화학공학소재연구정보센터
Process Biochemistry, Vol.99, 246-253, 2020
Inhibitions of monoamine oxidases and acetylcholinesterase by 1-methyl, 5-phenyl substituted thiosemicarbazones: Synthesis, biochemical, and computational investigations
A series of eleven 1-methyl, 5-phenyl substituted thiosemicarbazones (MT1-MT11) with the phenyl ring substitutions were prepared and investigated for their inhibitory activities against monoamine oxidases (MAOs) and acetylcholinesterase (AChE). [4-(dimethylamino) phenyl]methylidene}-N-methylhydrazine-1-carbothioamide (MT5) inhibited MAO-B potently with an IC50 of 8.77 mu M. Potencies for MAO-B increased in the order -N(CH3)(2) in MT5 > -OCH3 in MT3 > -Br in MT9. Most of the 11 compounds weakly inhibited AChE by < 30% at 10 mu M. MT5 competitively inhibited MAO-B and Ki value was 6.58 +/- 0.064 mu M. Reversibility experiments showed MT5 also reversibly inhibited MAO-B. MTT assays revealed that MT5 and MT3 were non-toxic to normal VERO cell lines with IC50 values of 191.96 and 187.04 mu g/mL, respectively.

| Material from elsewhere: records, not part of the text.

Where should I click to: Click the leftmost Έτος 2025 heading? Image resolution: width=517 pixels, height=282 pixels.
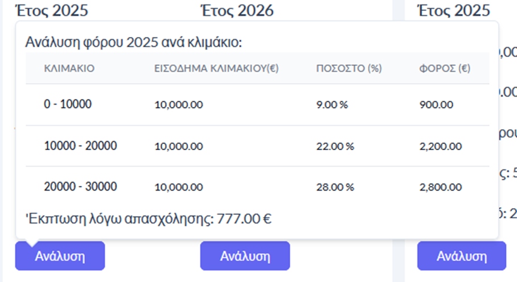pos(52,10)
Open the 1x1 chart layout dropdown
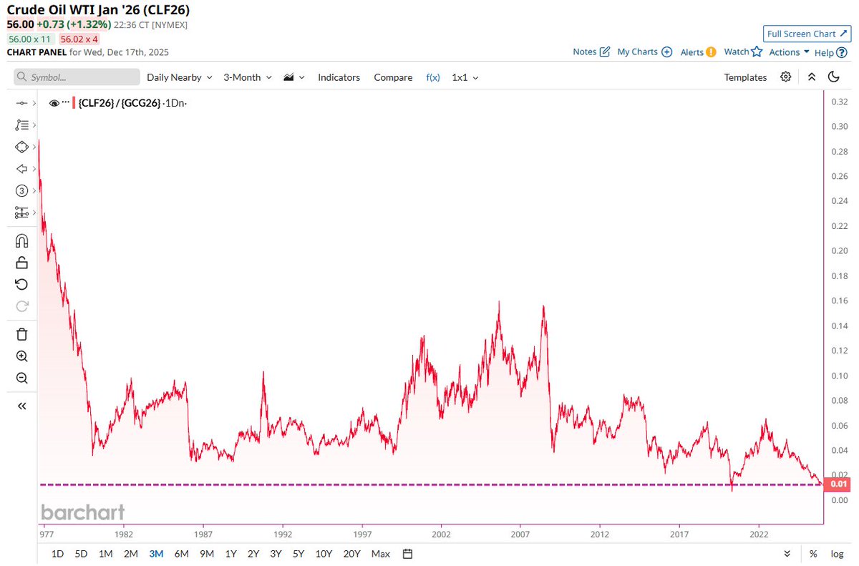This screenshot has width=859, height=566. (460, 77)
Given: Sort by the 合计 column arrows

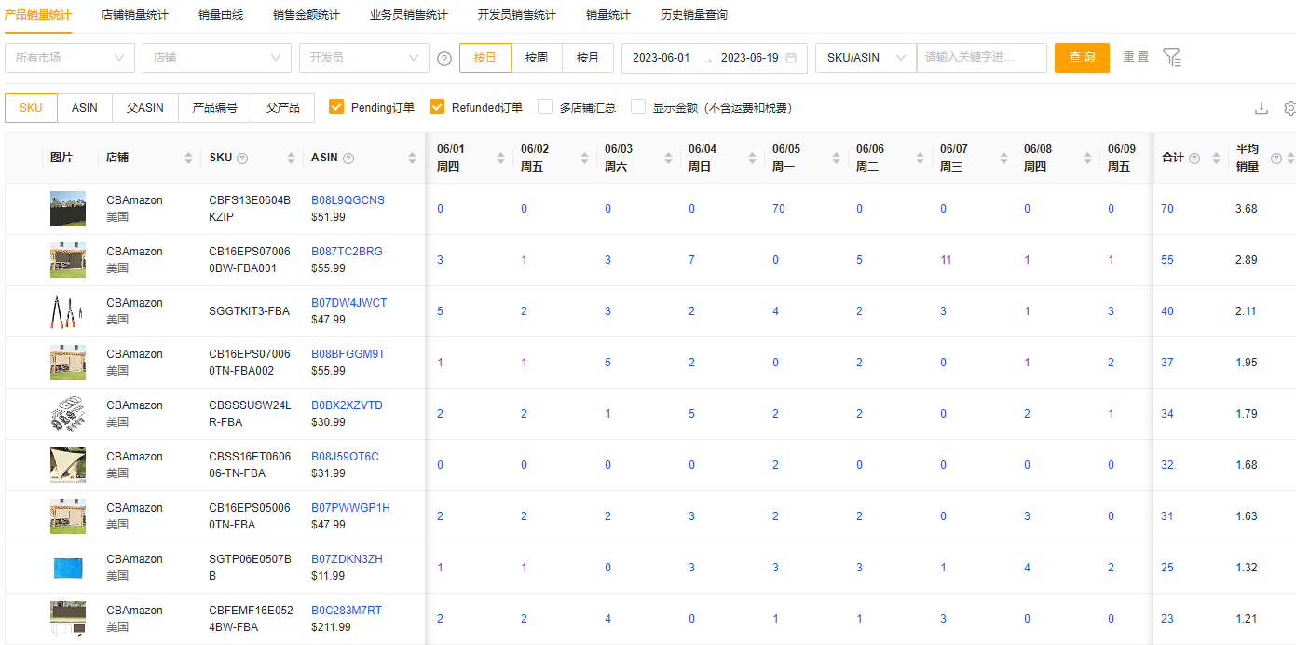Looking at the screenshot, I should (x=1216, y=158).
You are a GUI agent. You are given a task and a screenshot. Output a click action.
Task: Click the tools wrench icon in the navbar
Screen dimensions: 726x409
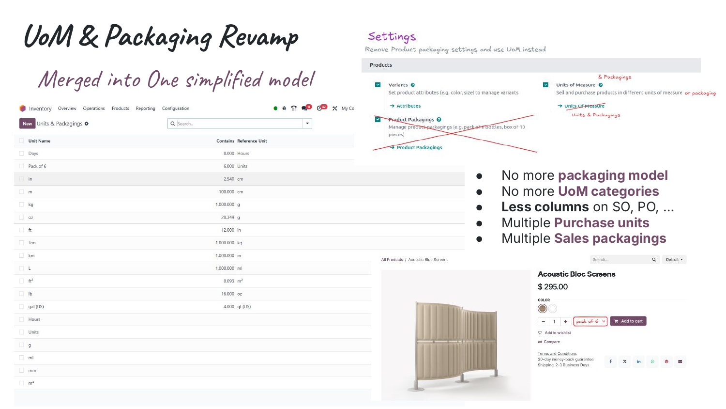click(334, 108)
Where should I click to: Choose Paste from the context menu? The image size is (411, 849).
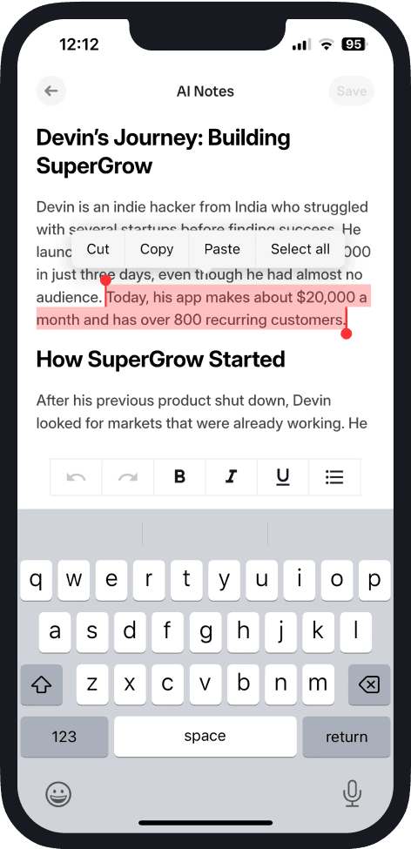[222, 249]
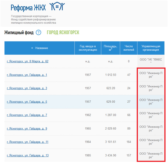Click the question mark help icon
The height and width of the screenshot is (165, 168).
click(x=39, y=33)
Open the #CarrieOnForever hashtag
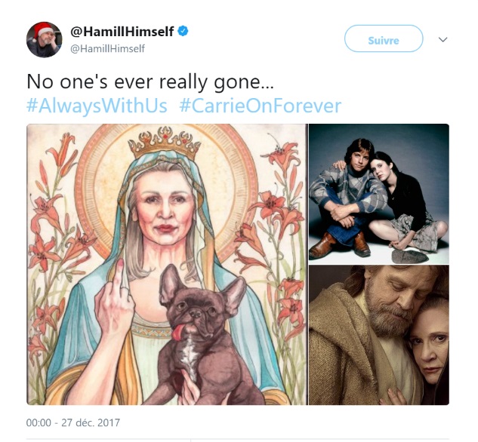 (x=260, y=106)
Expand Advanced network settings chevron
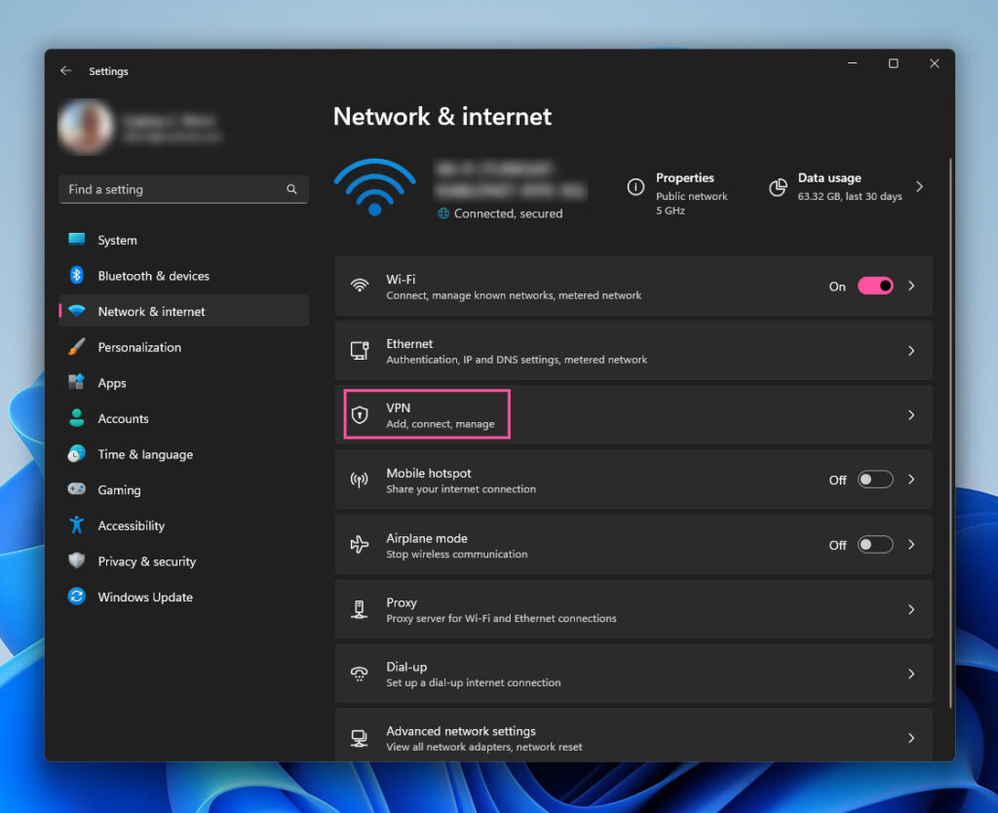The height and width of the screenshot is (813, 998). [911, 738]
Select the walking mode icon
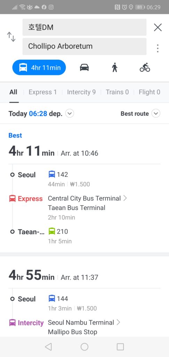This screenshot has width=169, height=357. point(115,68)
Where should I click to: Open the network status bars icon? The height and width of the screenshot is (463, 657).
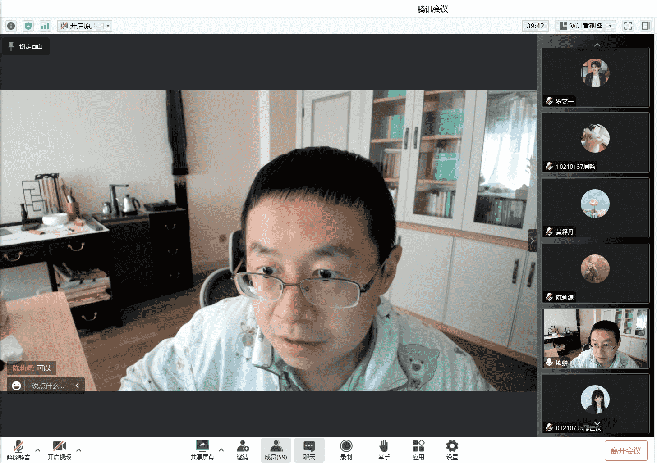(45, 26)
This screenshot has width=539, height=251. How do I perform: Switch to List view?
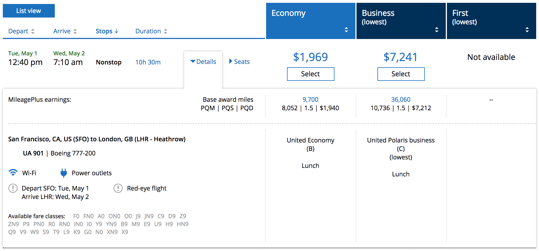(x=29, y=11)
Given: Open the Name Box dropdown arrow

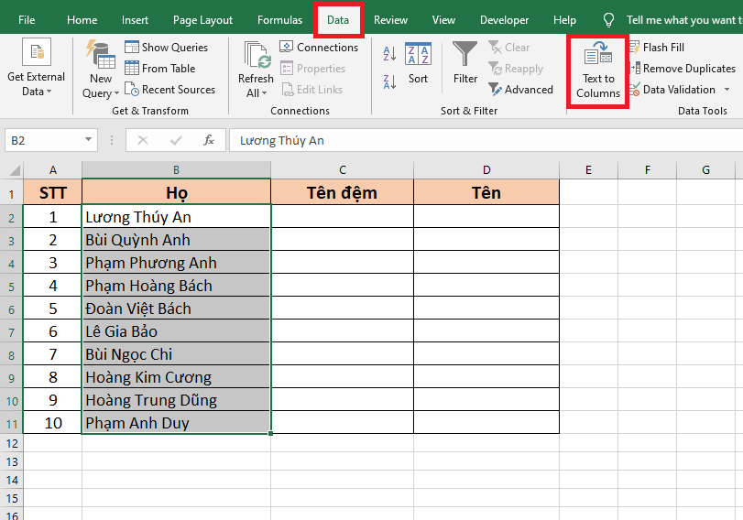Looking at the screenshot, I should click(89, 140).
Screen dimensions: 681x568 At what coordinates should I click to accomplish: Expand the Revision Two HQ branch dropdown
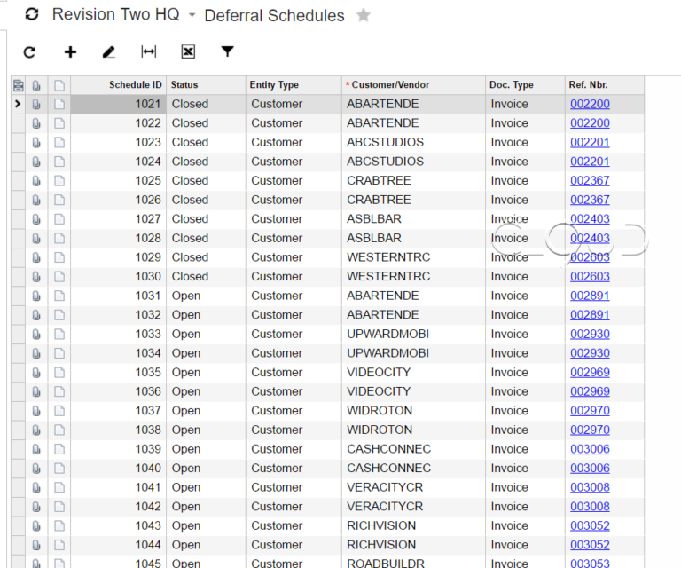(x=192, y=15)
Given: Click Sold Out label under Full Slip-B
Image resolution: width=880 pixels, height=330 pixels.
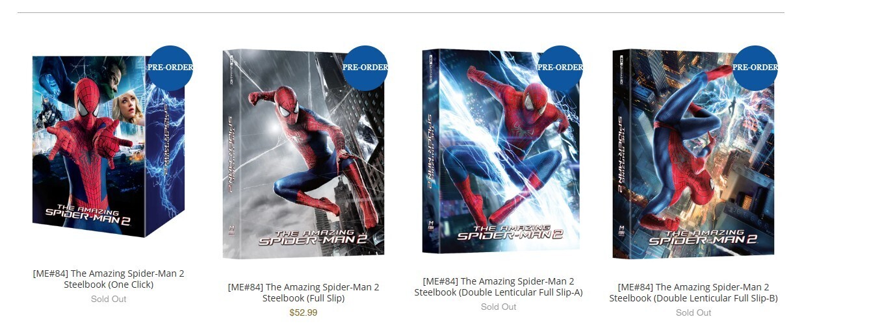Looking at the screenshot, I should (693, 313).
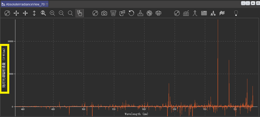Select the AbsoluteIrradianceView_70 tab
Viewport: 260px width, 117px height.
pyautogui.click(x=25, y=4)
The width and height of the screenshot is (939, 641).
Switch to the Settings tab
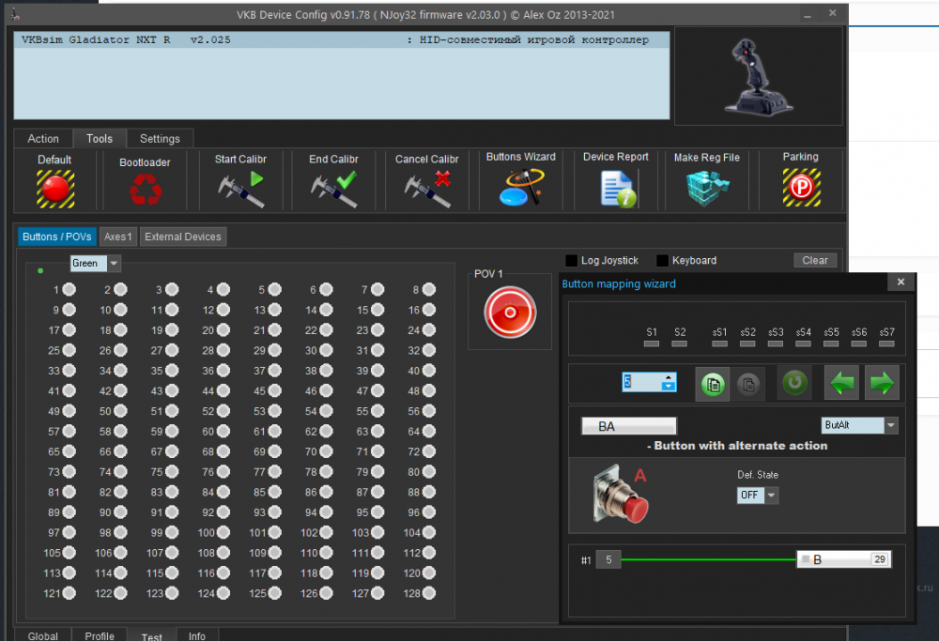tap(160, 139)
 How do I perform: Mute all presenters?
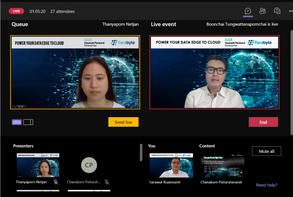[266, 151]
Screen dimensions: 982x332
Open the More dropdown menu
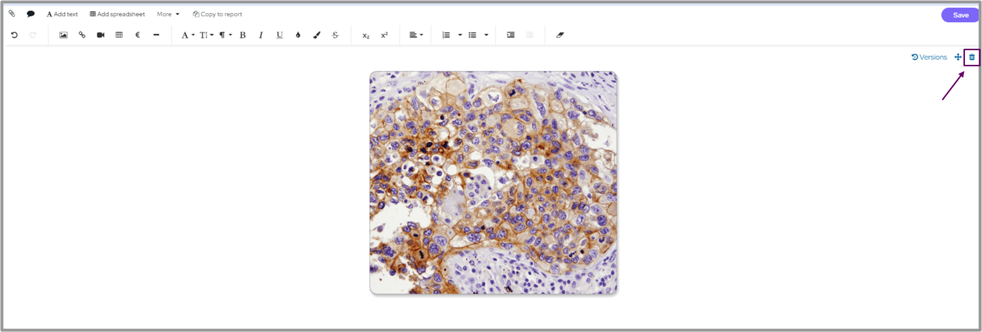[x=168, y=14]
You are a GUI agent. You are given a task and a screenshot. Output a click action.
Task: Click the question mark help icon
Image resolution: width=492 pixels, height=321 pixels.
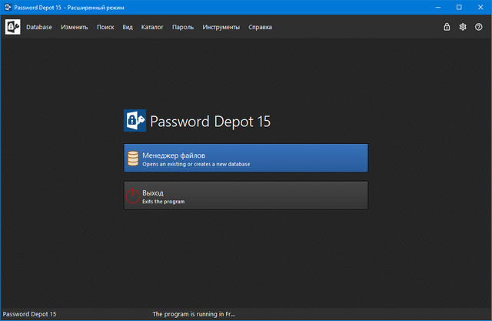[x=479, y=27]
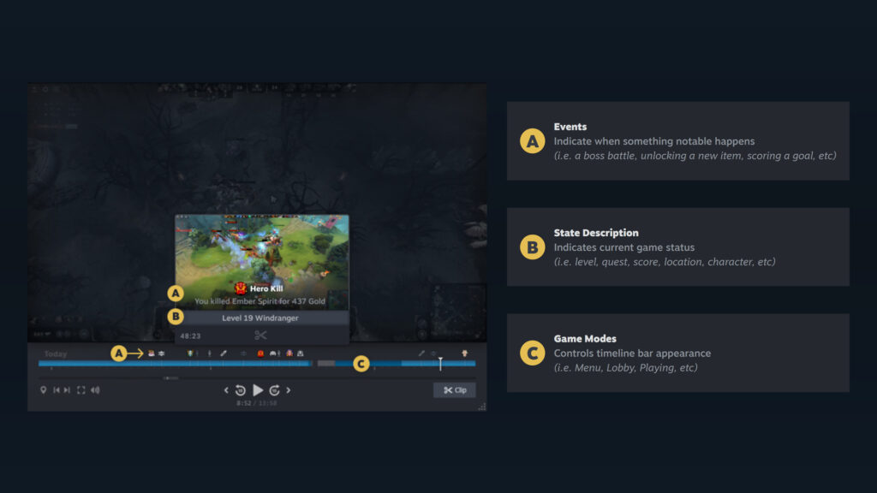This screenshot has width=877, height=493.
Task: Click the left chevron beside the rewind button
Action: (227, 390)
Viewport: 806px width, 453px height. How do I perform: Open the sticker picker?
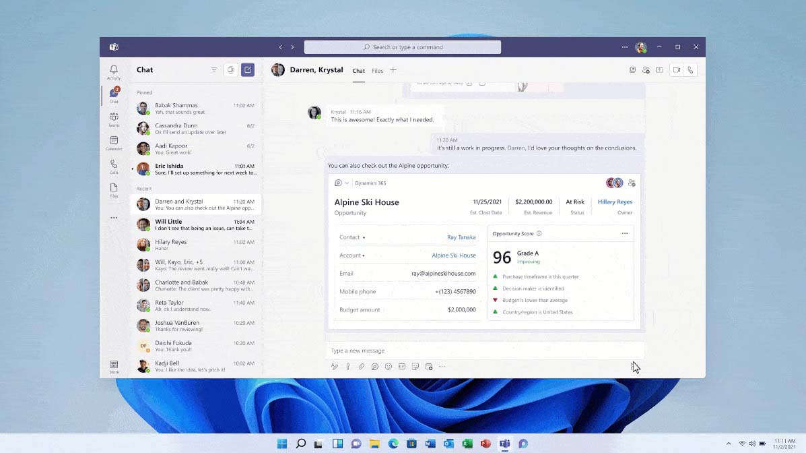[x=415, y=366]
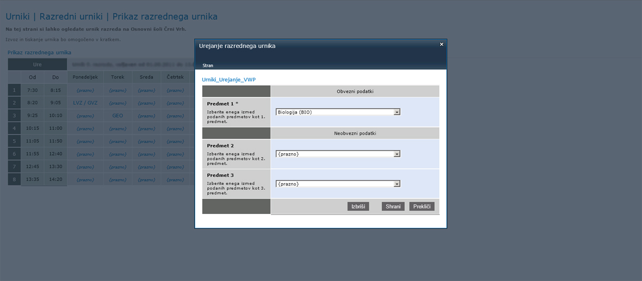
Task: Click the empty Wednesday slot at 9:25
Action: pos(146,116)
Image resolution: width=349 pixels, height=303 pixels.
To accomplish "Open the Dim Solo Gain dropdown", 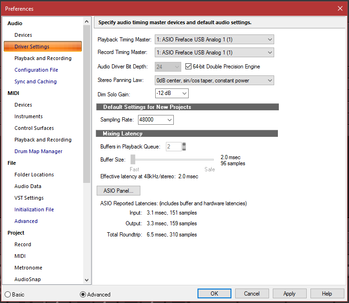I will click(171, 94).
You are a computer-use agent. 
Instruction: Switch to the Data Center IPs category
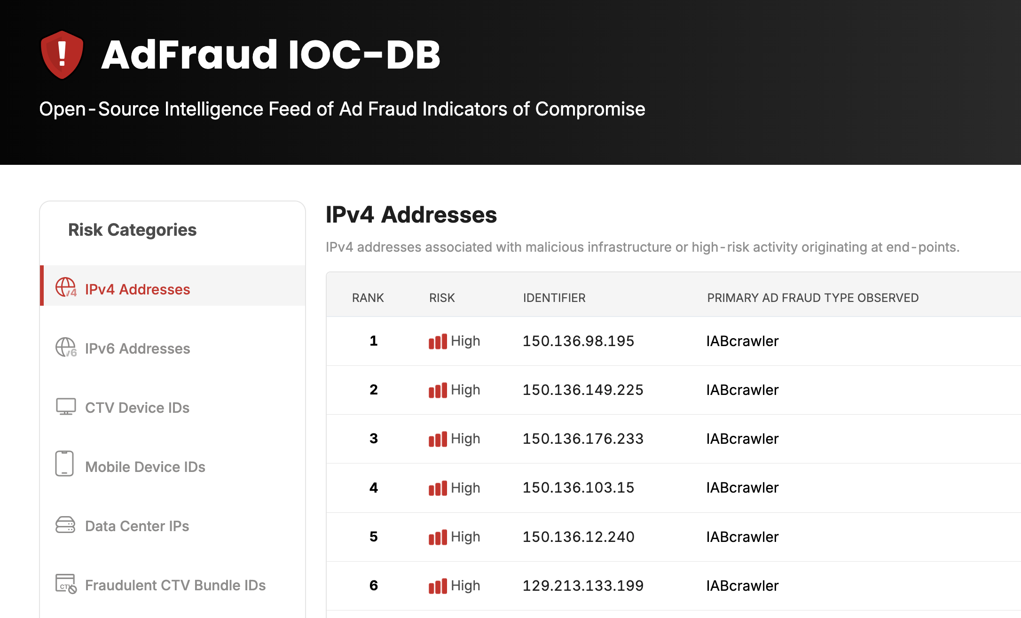pos(136,526)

From the molecular docking, MT5 binding was found to be stabilized by hydrogen bonding to the non-bonding electron of the terminal N-methyl group with Cys172 (binding energy = -7.01 kcal/mol) of MAO-B. The molecular dynamics further predicted that MT5 had a major pi-pi hydrophobic interaction with Tyr326 of MAO-B, suggesting that it plays an important role in the stabilization of protein-ligand interaction.These results documents that MT5 is a moderately selective, reversible, and competitive inhibitor of MAO-B with low cytotoxic profile.